EXTRACTED ENTRIES —
══════
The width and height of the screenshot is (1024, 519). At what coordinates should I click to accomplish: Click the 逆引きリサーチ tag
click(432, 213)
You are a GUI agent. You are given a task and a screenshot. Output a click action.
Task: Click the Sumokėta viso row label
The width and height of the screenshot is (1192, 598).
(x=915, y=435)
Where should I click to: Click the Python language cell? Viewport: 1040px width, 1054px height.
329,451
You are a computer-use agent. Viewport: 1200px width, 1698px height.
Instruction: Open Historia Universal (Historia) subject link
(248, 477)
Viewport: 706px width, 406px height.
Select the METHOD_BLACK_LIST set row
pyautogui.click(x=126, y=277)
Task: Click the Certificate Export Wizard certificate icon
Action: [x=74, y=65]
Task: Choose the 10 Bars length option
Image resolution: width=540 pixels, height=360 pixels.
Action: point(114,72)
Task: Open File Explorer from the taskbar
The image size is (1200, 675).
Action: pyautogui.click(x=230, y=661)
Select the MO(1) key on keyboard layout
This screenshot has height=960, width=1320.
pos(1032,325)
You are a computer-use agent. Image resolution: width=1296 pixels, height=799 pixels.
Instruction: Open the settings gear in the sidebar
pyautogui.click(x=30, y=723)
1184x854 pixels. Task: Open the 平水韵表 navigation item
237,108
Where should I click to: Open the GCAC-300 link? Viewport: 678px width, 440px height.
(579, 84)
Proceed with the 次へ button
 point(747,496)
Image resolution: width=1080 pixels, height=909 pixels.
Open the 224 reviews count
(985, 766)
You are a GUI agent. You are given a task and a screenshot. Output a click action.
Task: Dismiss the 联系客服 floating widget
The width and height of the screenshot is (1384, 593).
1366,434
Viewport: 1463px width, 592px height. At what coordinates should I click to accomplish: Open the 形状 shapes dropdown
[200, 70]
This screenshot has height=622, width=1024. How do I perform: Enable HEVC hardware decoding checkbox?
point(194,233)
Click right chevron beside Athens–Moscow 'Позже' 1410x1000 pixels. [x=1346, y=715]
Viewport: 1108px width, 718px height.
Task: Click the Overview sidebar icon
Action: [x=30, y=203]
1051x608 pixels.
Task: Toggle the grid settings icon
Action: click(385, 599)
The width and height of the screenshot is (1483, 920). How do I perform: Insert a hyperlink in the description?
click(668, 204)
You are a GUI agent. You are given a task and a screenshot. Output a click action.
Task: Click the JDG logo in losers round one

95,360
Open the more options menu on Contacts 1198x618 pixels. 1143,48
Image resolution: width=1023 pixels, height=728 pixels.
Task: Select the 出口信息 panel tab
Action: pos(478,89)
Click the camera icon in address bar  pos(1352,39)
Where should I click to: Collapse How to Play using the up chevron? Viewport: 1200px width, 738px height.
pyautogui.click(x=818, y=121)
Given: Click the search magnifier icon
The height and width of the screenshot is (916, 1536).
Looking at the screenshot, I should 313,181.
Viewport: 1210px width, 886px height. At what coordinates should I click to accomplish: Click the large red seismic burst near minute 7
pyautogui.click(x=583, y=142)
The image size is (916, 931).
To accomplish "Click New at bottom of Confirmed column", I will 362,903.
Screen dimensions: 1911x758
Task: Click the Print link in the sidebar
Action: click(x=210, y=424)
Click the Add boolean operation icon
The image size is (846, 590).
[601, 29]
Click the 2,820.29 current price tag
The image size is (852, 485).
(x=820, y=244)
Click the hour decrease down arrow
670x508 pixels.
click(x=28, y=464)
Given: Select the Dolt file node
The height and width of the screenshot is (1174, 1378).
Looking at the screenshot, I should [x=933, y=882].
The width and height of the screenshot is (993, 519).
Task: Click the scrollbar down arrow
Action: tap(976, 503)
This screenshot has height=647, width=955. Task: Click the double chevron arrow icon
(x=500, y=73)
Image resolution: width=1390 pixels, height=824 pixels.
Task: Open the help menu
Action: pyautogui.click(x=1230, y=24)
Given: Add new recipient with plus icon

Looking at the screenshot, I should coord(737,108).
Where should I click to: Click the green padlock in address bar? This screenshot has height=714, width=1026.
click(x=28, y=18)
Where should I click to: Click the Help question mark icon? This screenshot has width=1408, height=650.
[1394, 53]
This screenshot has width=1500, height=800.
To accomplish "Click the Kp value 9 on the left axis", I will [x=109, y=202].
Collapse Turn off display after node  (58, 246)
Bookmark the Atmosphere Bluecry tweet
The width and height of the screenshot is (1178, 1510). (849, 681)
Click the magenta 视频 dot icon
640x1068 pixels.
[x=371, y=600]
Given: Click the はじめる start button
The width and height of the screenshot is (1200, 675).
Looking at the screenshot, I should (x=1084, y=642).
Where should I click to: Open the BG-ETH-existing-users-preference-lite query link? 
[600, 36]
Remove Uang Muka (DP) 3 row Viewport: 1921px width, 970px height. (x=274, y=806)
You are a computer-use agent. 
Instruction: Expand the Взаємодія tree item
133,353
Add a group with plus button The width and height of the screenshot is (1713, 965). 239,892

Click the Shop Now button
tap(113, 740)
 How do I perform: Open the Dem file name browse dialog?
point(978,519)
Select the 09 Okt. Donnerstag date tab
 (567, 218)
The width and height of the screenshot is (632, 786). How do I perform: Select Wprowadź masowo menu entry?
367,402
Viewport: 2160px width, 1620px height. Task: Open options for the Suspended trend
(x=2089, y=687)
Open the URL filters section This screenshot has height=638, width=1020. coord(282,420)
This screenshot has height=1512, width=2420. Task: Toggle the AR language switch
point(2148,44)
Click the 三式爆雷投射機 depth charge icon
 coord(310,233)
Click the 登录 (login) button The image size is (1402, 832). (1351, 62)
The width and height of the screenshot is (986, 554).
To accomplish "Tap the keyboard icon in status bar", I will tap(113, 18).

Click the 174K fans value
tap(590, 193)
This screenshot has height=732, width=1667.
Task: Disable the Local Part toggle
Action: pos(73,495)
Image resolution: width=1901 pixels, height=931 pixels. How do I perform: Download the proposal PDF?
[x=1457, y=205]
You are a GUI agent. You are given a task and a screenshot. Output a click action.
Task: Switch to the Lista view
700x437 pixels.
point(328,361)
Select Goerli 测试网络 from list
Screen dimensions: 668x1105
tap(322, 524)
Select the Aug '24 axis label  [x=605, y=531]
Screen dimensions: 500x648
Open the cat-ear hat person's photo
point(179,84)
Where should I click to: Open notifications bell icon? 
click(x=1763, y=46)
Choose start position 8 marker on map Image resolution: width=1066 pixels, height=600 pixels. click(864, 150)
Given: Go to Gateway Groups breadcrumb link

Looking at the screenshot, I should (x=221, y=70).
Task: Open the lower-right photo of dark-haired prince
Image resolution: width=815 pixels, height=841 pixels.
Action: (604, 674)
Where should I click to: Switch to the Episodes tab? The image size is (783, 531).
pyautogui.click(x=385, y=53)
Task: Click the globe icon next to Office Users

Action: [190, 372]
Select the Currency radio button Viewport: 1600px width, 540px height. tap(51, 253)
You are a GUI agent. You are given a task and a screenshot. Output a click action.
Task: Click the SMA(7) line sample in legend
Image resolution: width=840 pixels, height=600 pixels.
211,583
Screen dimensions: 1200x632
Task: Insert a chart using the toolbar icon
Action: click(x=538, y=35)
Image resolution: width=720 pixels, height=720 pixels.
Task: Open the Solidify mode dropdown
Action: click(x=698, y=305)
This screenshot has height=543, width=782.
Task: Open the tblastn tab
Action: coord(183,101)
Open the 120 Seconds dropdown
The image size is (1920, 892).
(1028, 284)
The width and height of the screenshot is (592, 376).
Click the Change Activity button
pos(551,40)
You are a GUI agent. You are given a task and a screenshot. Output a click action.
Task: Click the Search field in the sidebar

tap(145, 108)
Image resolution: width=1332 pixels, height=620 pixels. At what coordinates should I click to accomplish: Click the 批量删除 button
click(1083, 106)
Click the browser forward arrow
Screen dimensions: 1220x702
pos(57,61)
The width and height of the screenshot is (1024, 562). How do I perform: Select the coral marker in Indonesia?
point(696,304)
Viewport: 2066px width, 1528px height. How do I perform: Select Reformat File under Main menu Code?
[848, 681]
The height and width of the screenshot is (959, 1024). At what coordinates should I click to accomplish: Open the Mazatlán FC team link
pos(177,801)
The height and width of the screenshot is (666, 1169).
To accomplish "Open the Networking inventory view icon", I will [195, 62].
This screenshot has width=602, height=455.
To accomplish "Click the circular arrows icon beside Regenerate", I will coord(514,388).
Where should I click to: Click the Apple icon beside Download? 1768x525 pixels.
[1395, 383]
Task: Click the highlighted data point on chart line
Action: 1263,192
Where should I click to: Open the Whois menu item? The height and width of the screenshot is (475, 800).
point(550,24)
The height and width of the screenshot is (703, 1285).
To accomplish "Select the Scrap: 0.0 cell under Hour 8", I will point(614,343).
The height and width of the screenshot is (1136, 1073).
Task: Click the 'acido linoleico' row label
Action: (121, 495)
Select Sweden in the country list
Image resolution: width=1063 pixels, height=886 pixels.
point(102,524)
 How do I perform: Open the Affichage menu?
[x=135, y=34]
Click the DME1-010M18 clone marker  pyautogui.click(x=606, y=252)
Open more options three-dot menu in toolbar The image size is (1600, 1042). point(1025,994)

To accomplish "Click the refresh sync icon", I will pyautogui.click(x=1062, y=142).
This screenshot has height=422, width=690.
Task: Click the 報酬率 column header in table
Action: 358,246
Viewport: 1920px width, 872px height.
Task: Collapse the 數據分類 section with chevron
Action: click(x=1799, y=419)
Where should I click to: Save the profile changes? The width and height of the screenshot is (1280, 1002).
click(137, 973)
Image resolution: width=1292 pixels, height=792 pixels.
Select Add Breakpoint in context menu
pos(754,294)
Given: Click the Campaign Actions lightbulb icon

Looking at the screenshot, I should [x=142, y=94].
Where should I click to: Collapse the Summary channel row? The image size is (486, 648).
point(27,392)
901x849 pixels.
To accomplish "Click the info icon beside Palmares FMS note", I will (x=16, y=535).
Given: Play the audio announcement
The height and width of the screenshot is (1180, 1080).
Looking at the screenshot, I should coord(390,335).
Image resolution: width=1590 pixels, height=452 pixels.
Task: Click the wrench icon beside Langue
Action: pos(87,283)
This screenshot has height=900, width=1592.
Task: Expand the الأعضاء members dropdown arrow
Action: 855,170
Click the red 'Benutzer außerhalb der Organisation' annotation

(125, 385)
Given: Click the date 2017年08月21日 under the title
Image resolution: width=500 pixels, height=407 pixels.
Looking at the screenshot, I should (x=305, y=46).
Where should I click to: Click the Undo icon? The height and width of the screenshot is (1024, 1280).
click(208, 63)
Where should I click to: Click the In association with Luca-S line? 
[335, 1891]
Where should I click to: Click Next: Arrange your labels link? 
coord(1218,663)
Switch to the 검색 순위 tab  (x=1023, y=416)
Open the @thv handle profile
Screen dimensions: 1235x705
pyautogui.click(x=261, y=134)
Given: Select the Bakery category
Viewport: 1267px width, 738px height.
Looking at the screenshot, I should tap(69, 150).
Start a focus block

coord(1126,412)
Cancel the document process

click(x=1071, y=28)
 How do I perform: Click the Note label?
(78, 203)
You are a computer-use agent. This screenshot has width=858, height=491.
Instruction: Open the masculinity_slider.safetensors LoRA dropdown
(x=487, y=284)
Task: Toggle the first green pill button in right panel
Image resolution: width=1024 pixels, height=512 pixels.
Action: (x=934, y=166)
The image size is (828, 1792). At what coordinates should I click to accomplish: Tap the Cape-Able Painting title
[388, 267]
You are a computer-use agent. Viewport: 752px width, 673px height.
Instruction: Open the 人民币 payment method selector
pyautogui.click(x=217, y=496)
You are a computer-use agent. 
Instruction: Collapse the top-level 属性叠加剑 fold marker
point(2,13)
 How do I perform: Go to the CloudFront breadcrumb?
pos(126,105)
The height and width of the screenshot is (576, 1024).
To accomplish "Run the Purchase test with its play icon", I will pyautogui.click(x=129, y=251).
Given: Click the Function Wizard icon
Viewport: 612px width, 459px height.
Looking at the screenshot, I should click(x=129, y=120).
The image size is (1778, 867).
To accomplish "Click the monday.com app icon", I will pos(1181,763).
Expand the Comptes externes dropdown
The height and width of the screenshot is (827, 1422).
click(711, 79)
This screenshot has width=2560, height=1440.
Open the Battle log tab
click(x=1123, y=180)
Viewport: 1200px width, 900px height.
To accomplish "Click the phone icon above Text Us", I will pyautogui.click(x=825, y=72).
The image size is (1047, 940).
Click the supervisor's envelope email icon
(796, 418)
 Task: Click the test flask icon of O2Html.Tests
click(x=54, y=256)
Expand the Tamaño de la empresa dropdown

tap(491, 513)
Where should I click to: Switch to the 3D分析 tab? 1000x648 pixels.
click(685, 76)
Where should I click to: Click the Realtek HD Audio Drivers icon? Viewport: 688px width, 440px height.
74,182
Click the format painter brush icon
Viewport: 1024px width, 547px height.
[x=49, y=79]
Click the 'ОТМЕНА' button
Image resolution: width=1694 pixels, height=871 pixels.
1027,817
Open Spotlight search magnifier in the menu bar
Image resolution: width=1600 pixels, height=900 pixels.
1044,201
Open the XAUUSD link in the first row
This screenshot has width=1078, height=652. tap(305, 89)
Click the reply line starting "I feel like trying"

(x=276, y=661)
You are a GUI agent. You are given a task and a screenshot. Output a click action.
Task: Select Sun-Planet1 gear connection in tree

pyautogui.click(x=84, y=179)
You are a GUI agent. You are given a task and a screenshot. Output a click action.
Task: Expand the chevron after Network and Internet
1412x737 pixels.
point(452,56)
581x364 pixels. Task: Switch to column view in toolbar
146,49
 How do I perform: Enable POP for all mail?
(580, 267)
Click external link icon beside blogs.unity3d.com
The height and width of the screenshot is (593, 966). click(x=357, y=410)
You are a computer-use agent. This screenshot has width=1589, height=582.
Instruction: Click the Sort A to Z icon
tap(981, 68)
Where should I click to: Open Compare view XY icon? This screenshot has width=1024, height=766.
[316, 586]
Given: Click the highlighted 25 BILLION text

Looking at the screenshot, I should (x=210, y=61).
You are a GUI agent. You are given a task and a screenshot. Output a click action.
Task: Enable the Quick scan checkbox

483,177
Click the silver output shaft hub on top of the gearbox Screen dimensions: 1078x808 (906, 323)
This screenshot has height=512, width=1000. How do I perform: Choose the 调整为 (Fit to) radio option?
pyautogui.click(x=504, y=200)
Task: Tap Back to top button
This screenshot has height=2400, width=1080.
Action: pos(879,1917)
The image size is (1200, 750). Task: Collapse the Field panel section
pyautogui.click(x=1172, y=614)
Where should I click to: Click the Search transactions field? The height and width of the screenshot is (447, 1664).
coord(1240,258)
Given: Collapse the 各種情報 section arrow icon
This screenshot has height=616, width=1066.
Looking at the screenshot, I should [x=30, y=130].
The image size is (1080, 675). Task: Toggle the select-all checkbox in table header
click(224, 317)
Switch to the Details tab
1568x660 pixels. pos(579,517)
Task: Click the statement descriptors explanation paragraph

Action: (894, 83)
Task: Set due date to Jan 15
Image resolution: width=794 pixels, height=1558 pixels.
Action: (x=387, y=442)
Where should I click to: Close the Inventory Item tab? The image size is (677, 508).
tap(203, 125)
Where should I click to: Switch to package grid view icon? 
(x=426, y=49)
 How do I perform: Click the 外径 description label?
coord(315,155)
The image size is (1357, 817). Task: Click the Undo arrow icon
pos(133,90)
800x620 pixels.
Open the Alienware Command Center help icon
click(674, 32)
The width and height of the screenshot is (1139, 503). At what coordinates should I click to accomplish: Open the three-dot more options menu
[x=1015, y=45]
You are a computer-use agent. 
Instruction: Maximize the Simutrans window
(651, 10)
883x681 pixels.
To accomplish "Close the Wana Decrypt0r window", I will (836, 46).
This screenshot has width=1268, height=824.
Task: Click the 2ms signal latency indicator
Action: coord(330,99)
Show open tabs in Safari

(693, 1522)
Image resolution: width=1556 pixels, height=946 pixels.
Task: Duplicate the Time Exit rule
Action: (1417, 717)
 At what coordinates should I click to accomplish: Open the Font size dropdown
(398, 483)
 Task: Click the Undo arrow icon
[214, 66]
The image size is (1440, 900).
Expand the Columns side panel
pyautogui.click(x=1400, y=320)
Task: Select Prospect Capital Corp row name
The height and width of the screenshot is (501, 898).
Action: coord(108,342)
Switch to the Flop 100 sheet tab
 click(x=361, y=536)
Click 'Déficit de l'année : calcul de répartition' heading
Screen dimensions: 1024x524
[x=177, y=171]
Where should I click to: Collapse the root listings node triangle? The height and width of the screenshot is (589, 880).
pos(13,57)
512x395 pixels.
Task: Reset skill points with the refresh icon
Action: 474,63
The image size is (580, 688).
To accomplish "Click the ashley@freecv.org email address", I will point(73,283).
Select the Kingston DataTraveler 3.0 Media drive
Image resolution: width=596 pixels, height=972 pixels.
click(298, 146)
══════
WHAT TO WORK ON —
The first line of the records begins the span, and the line containing "Viewport: 706px width, 406px height." ends it. Reproduce that span exactly, both ends included.

COMPLETED EXERCISE —
The width and height of the screenshot is (1024, 519). At what coordinates should I click to accomplish: Click the 逆引きリサーチ tag
click(432, 213)
You are a GUI agent. You are given a task and a screenshot. Output a click action.
Task: Click the Sumokėta viso row label
The width and height of the screenshot is (1192, 598).
(x=915, y=435)
Where should I click to: Click the Python language cell? Viewport: 1040px width, 1054px height.
329,451
You are a computer-use agent. Viewport: 1200px width, 1698px height.
Instruction: Open Historia Universal (Historia) subject link
(248, 477)
Viewport: 706px width, 406px height.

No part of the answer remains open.